How do individuals, couples, and families navigate life after experiencing loss or adversity? This question has perhaps never been more relevant than in our current time, as we collectively navigate many complex and traumatic losses wrought by the COVID-19 pandemic.
Loss is a powerful experience that shakes the foundation of life and our understanding of it. How a couple or family deals with stress and loss is crucial, and therapists can help families strengthen key processes to increase support, spark efforts to deal with challenges, and gain resilience. In gaining resilience, couples and families strengthen their connections to each other and strengthen their ability to deal with future challenges. However, resilience in response to loss and other major disruptions does not mean “just bouncing back,” quickly recovering, and moving on unscathed. Healing and resilience are created gradually over time, through suffering and setbacks; it involves struggling well and integrating painful loss experiences into our life’s journey.
Here are 9 Key Processes of Resilience, created by Clinical Psychologist and researcher Froma Walsh
1. Making Meaning of Adversity
Meaning making and recovery involve a struggle to understand what has been lost, how to build new lives, and how to prevent future tragedy. It involves efforts over time, not simply a final stage in resolving grief, an “aha” moment when everything makes sense. Meaning-making processes should be a shared challenge and involve shared attempts to make sense of the loss, put it in perspective to make it more bearable, and, over time, integrate it into personal and family life.
2. Positive Outlook: Hope
Positive outlook is not the same thing as optimism or happiness; it is much deeper and more profound. Recognizing individual and family strengths during difficulties can offset feelings of helplessness, failure, and despair since it reinforces shared pride and confidence. Hope is most essential in times of overwhelm and despair, fueling energy and efforts to cope and rebuild lives. Hope is held onto in the midst of uncertainty.
3. Transcendence & Spirituality
In times of loss and deep suffering, spiritual matters often come to the forefront. Transcendent values and practices help people to endure and rise above losses and disruptions by encouraging meaning, connection, and purpose. These practices offer opportunities to reaffirm identity and values of caring and compassion for others. These spiritual connections do not have to be tied to any organized religion. Spiritual nourishment, transformation, and growth can be found in nature, the expressive arts, and service or social action to benefit others.
In the aftermath of loss or crisis events, families can’t simply return to “normal” life as they knew it. Families often need help in navigating new terrain and in undergoing structural reorganization. Families must construct a new sense of normality as they recalibrate relationships and reorganize patterns of interaction to fit new conditions.
5. Connectedness & Mutual Support
A crisis can splinter family unity if members are unable to turn to one another. Resilience is strengthened by mutual support, collaboration, and commitment to weather troubled times together. However, family members also need to respect each other’s individual differences, separateness, and boundaries. People may have quite varied reactions to the same event or may need more or less time to process the experience.

*REQUIREMENT 1*
According to the passage on family resilience, why can recognizing individual and family strengths during difficulties offset feelings of helplessness, failure, and despair?
*REQUIREMENT 2*
In the passage on family resilience, who created the 9 Key Processes of Resilience?
*REQUIREMENT 3*
List every place or activity where, according to the passage on family resilience, spiritual nourishment, transformation, and growth can be found.

*DATA TO EXAMINE*

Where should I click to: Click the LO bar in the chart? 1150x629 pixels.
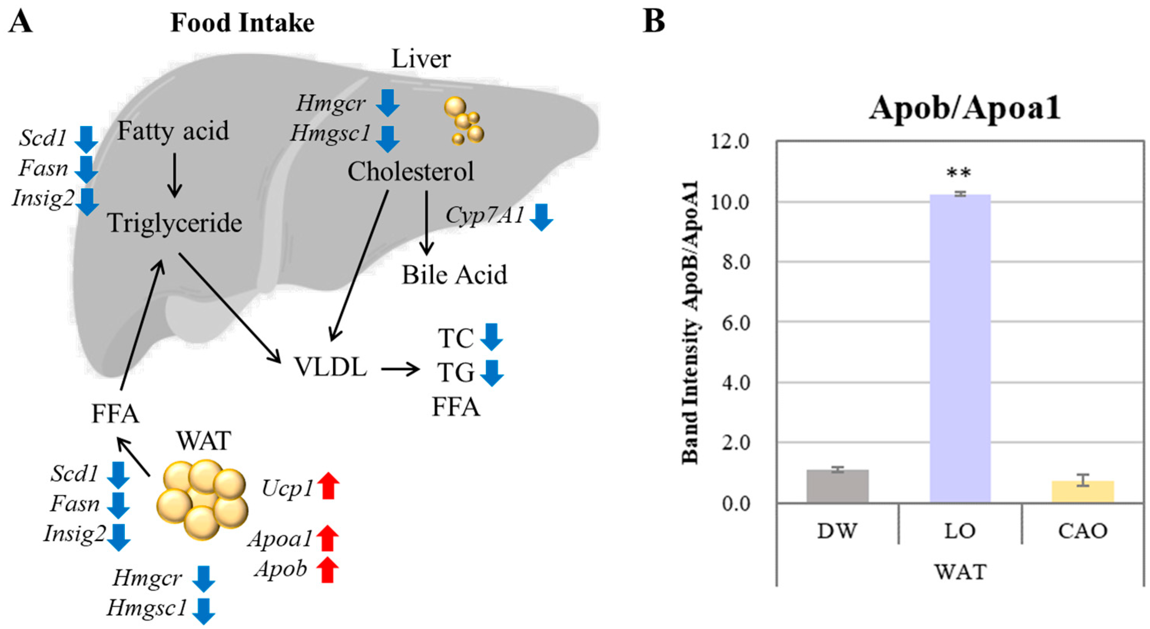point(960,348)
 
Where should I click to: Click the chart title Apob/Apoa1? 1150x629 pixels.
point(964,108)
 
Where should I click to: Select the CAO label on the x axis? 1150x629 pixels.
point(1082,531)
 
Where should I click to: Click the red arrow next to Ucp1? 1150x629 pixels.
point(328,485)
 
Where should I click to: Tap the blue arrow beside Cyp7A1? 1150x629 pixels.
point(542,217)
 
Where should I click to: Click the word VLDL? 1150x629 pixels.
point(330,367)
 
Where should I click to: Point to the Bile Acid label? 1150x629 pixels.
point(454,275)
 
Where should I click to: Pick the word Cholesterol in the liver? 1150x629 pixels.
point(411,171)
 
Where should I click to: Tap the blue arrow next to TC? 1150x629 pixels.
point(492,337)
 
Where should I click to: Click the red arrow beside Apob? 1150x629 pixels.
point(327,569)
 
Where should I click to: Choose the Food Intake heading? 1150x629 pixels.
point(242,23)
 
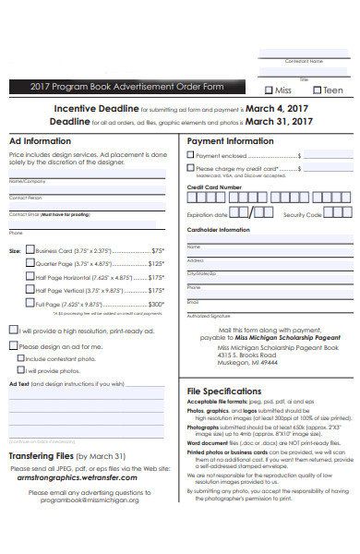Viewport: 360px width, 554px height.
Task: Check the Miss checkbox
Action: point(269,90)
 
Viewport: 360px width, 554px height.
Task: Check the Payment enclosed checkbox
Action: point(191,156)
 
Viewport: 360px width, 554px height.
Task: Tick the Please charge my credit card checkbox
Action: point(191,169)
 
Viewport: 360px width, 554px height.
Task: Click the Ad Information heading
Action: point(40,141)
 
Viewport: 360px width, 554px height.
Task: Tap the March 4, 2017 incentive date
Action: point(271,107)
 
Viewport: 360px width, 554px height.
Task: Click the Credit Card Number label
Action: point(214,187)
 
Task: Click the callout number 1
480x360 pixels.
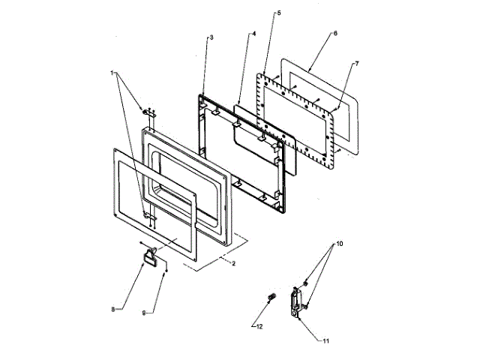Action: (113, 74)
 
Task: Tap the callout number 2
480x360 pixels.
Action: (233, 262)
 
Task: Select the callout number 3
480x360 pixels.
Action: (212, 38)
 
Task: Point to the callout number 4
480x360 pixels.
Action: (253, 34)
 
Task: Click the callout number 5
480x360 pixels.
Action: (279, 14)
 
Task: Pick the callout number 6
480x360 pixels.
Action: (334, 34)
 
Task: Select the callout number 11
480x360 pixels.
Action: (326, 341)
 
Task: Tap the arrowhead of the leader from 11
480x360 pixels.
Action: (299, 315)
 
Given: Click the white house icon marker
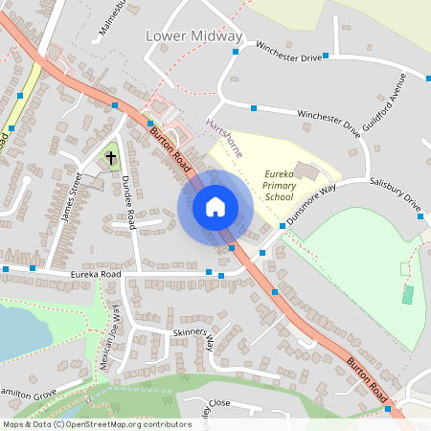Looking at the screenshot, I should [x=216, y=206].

*WRITTEN REPLY 1*
Recognizing those strengths offsets helplessness, failure, and despair because it reinforces shared pride and confidence.

*WRITTEN REPLY 2*
Clinical psychologist and researcher Froma Walsh created them.

*WRITTEN REPLY 3*
- Nature
- The expressive arts
- Service or social action to benefit others